(Work to do)
1. Print everything in the column on the Supreme Court and voting rights from "The Supreme Court’s" down to "Act of 1965.".
2. Proceed with the column on the Supreme Court and voting rights, picking up after its final sentence.

(Document section)
Identity Crisis by Linda Greenhouse

The Supreme Court’s Identity Crisis on Voting Rights

A thought experiment: Suppose the 50th anniversary of the march for voting rights in Selma, Ala. — Bloody Sunday at the Edmund Pettus Bridge — had fallen on March 7, 2013 rather than the week before last. Eight days before my imaginary anniversary, the Supreme Court heard arguments in Shelby County v. Holder. Four months later, the 5-to-4 decision in that case cut the heart out of the very victory that the Selma marchers had sacrificed to achieve, the Voting Rights Act of 1965.

Would the court really have had the nerve to do it, with the memories of the march’s veterans still echoing for the world to hear and with President Obama making perhaps the best speech of his presidency? In the full glare of that public spotlight, would there really have been no member of the Shelby County majority who might have found his way (yes, the five were all men) to a different result?

Perhaps Chief Justice John G. Roberts Jr., whose majority opinion proclaimed that there was no longer sufficient justification for federal oversight of states that not so long before had specialized in finding creative ways to keep black citizens from the polls? Not too likely, given that he invited and set up the Shelby County case with his opinion in a case back in 2009. Or Justice Anthony M. Kennedy, who always seems most comfortable when, by his lights, he’s on the right side of history? Possibly — but states’ rights sound a siren call for him that he has rarely resisted. Not Justice Antonin Scalia, who during the Shelby County argument mocked the fact that both houses of Congress had recently reauthorized the Voting Rights Act by overwhelming majorities — thus proving, according to the justice, that Congress was in the grip of political correctness? Justice Samuel A. Alito Jr.? Not a chance. Justice Clarence Thomas? Sigh.

I’ve talked myself out of my thought experiment, but not out of some residual faith in the possibility of redemption. The Supreme Court now has a chance to set something right in the voting-rights area. On Friday, the justices are scheduled to consider whether to hear a challenge to Wisconsin’s strict voter ID law, which a federal appeals court upheld last fall. It’s likely that the justices will add the case to their docket, given that a few weeks before Election Day, the court granted a stay of the appeals court’s decision (over the dissenting votes of Justices Scalia, Thomas and Alito).

Republican-headed states have been in such a frenzy in the past few years to enact and enforce voter ID laws that things got pretty crazy at the Supreme Court on the eve of last November’s elections. Emergency requests for stays seemed to be arriving daily. Justice Ruth Bader Ginsburg stayed up all night to write a strong dissenting opinion when the court permitted the Texas voter ID law to remain in effect.(The Texas law had been blocked by the Voting Rights Act, and Gov. Rick Perry had put it back into operation within hours of the Shelby County decision.)

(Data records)

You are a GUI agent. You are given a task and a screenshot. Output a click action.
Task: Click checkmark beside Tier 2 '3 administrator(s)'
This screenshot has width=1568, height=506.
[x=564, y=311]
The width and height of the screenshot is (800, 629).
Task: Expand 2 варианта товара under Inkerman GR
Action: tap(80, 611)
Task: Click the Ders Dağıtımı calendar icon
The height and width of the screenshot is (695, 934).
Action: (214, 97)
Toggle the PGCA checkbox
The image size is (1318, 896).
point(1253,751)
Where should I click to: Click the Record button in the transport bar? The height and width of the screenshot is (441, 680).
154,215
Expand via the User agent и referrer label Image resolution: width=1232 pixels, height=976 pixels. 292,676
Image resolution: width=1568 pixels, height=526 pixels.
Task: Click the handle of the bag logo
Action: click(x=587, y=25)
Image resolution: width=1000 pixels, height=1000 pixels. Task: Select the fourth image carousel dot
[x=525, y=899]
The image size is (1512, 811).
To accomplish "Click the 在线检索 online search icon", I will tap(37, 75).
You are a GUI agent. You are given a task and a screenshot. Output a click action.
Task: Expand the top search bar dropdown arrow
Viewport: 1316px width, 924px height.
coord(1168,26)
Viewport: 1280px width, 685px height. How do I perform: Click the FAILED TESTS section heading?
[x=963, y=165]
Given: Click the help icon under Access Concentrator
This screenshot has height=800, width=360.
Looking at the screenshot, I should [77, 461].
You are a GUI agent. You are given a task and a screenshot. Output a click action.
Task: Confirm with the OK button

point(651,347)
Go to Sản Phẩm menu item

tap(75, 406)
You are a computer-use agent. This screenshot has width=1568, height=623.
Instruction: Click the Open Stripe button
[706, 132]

(Answers per task)
1.
The Supreme Court’s Identity Crisis on Voting Rights

A thought experiment: Suppose the 50th anniversary of the march for voting rights in Selma, Ala. — Bloody Sunday at the Edmund Pettus Bridge — had fallen on March 7, 2013 rather than the week before last. Eight days before my imaginary anniversary, the Supreme Court heard arguments in Shelby County v. Holder. Four months later, the 5-to-4 decision in that case cut the heart out of the very victory that the Selma marchers had sacrificed to achieve, the Voting Rights Act of 1965.

2.
The challenge to the Wisconsin law is the first of the current round of cases to reach the Supreme Court after a full trial and appellate review; the appellate process is still continuing in the Texas case, Veasey v. Abbott, and in a case from North Carolina, League of Women Voters v. North Carolina. The Wisconsin case, Frank v. Walker, is worth attention on multiple levels. For a start, there is the question of timing. The window is closing with surprising speed for the Supreme Court to say something definitive about voter ID laws before the 2016 election. Cases the justices accept from now until the end of the current term won’t be heard until next fall; hot-button cases heard then probably won’t be decided until the late spring or early summer of 2016. The time to start thinking about the rules under which the 2016 election will be conducted, in other words, is now. . .

The claim that photo ID was necessary to deter or catch voter-impersonation fraud was, Judge Posner wrote, “a mere fig leaf for efforts to disenfranchise voters likely to vote for the political party that does not control the state government.”

He added: “As there is no evidence that voter-impersonation fraud is a problem, how can the fact that a legislature says it’s a problem turn it into one? If the Wisconsin Legislature says witches are a problem, shall Wisconsin courts be permitted to conduct witch trials?”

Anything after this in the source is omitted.